*Aim of the task*
Transcribe exactly the span of lines that begins the records and ends with the line holding "Toggle the orange star follow-up flag", both boundary lines included.

*Material for this exercise*
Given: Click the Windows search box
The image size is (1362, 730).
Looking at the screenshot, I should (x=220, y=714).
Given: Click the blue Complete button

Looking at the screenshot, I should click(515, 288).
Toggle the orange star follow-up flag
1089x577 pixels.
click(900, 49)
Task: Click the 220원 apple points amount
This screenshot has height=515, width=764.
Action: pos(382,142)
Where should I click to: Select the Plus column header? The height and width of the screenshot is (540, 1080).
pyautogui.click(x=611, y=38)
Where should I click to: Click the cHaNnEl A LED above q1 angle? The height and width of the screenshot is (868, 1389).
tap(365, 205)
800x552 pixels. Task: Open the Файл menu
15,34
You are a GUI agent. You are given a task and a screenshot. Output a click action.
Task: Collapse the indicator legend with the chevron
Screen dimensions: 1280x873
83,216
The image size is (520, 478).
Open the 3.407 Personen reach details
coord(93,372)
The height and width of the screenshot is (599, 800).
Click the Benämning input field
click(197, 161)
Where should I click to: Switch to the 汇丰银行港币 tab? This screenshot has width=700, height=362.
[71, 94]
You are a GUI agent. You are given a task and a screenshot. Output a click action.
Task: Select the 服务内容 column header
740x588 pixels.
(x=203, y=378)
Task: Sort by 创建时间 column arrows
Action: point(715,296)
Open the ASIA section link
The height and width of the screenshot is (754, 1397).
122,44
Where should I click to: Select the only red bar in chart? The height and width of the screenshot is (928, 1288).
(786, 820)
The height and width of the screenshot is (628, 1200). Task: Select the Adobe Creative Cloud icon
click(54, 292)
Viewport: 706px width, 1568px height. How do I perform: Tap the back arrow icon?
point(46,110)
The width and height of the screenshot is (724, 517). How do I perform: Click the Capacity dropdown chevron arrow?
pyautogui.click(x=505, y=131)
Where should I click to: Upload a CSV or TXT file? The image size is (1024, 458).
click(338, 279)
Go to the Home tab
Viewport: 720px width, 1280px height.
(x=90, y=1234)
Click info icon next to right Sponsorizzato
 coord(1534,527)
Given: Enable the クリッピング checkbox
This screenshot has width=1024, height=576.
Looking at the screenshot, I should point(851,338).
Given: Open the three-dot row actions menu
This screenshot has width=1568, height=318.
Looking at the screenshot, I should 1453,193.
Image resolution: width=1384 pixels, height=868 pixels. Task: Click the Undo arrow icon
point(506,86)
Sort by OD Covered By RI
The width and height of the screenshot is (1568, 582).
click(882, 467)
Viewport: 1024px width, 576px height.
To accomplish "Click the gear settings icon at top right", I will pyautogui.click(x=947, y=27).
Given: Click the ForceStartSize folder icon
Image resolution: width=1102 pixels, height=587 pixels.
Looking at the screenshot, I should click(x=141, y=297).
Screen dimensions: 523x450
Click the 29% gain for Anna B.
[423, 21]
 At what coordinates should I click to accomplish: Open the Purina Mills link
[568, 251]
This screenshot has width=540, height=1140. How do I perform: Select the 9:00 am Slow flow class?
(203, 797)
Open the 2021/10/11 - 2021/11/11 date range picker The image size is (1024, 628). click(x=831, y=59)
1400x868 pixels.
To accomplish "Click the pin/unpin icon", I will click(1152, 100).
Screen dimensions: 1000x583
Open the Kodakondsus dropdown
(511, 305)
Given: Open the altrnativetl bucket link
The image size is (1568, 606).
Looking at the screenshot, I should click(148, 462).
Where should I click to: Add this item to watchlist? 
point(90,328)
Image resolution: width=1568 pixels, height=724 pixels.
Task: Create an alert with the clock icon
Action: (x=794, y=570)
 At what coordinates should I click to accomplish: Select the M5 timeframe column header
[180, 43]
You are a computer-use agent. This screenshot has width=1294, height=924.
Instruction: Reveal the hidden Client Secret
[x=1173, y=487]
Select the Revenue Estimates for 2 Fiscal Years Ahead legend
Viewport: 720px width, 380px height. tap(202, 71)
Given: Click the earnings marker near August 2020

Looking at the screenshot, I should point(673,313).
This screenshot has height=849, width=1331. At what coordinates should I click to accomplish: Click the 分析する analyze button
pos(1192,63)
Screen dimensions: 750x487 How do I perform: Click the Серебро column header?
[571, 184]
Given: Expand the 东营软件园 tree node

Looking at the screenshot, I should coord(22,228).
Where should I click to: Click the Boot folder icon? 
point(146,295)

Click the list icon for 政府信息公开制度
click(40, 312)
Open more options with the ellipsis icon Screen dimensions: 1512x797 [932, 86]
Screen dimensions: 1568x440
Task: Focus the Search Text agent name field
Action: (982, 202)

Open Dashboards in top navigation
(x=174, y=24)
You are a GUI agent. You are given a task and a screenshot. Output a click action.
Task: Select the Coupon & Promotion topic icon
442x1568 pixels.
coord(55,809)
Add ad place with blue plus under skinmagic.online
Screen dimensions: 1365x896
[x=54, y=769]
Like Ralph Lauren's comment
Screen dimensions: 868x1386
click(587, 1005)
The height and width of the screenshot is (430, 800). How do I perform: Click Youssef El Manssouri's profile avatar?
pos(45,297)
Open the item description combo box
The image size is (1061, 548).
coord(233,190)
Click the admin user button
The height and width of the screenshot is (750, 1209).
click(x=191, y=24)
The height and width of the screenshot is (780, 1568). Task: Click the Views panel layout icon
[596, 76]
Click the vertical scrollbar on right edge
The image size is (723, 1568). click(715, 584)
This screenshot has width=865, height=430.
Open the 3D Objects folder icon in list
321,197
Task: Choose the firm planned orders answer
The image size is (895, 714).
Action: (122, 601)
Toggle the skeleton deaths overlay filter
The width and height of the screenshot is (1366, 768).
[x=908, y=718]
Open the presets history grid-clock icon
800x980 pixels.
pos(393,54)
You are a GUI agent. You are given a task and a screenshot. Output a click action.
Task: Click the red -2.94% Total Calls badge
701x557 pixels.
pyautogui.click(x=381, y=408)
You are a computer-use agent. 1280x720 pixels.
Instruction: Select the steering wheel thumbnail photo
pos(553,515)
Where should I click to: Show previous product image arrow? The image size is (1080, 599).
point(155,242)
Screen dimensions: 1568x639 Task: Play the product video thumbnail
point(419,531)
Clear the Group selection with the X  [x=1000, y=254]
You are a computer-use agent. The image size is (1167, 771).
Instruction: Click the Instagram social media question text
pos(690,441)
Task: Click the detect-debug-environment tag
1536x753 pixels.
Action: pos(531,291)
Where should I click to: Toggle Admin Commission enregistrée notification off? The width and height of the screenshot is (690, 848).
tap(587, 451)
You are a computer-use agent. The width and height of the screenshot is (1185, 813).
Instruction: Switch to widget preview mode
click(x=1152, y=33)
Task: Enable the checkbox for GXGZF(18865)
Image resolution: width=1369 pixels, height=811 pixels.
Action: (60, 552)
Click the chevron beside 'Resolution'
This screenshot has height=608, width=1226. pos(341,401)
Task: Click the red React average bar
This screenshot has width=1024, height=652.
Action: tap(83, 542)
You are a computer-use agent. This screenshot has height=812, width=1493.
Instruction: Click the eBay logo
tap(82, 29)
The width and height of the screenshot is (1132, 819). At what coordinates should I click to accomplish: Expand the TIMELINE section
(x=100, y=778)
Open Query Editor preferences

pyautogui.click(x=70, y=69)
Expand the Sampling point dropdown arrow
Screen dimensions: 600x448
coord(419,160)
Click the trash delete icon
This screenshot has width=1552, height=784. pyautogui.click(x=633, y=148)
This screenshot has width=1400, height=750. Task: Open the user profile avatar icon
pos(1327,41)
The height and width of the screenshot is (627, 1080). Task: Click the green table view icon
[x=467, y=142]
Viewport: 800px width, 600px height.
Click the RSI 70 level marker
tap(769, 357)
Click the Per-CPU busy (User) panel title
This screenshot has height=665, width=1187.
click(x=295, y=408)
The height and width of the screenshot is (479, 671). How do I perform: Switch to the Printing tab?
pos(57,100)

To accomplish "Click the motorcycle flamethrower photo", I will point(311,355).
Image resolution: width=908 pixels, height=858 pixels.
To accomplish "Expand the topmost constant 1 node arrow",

*Task output*
Given: Click the Windows search box
The image size is (1362, 730).
Looking at the screenshot, I should (x=220, y=714).
Given: Click the blue Complete button

Looking at the screenshot, I should click(515, 288).
Toggle the orange star follow-up flag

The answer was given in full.